The data below holds a line containing "Identify the click" and a line containing "Werde Blogger auf my-fish.org (73, 901)"; please quote exactly those two lines and every line between them, and nothing else.

- **RECORDS PROVIDED**:

----

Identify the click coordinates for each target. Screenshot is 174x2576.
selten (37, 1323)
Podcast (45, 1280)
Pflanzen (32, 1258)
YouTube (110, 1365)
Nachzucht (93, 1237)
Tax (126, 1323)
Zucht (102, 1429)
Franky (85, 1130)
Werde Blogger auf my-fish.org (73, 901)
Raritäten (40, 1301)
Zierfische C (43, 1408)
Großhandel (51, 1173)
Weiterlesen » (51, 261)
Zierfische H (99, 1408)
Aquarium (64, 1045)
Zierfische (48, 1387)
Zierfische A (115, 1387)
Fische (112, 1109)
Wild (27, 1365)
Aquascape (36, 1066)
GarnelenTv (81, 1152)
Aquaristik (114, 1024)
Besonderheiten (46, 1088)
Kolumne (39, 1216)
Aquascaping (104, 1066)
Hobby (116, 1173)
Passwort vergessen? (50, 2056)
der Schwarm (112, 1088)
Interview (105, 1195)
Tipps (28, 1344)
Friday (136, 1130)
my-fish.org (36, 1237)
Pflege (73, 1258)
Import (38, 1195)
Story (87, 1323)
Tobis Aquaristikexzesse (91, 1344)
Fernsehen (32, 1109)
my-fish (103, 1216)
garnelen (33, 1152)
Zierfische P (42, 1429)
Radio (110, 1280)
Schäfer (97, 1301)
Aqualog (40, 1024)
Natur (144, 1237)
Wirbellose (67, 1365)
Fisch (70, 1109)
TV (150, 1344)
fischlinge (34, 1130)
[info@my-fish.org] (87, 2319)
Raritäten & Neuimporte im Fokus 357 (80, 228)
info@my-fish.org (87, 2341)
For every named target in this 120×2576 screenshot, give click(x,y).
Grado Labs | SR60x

----

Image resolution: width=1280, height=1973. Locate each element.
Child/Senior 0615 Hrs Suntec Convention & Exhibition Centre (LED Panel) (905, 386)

----

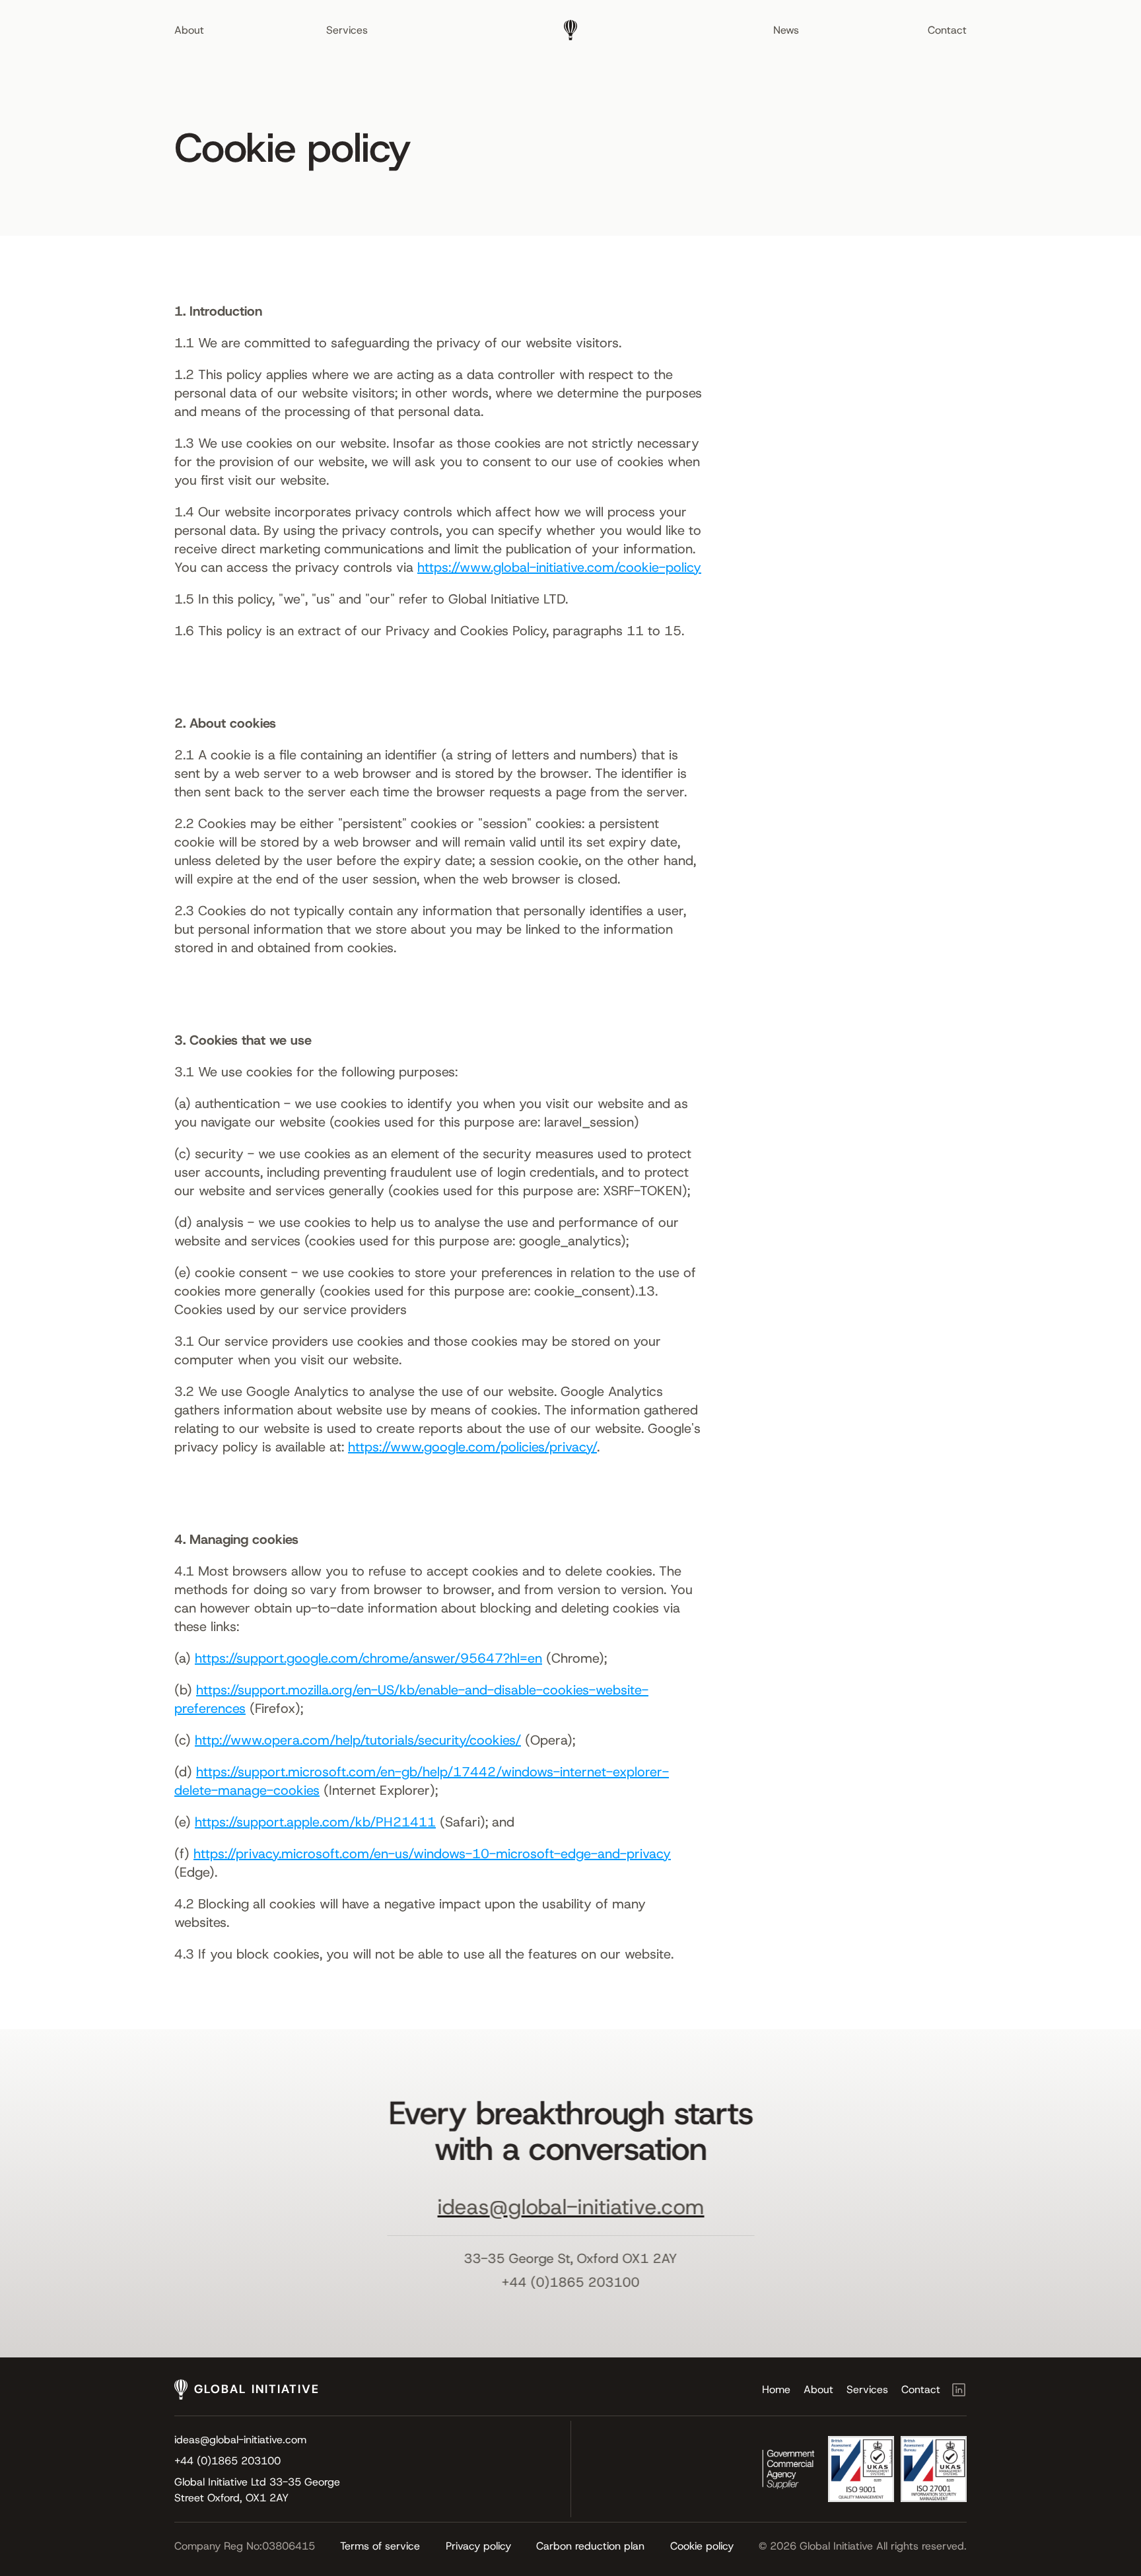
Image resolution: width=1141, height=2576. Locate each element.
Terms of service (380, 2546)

----

- **OUTPUT FOR THIS TASK**:
Identify the click coordinates for each target. Screenshot is 174x2576.
selten (37, 1323)
Podcast (45, 1280)
Pflanzen (32, 1258)
YouTube (110, 1365)
Nachzucht (93, 1237)
Tax (126, 1323)
Zucht (102, 1429)
Franky (85, 1130)
Werde Blogger auf my-fish.org (73, 901)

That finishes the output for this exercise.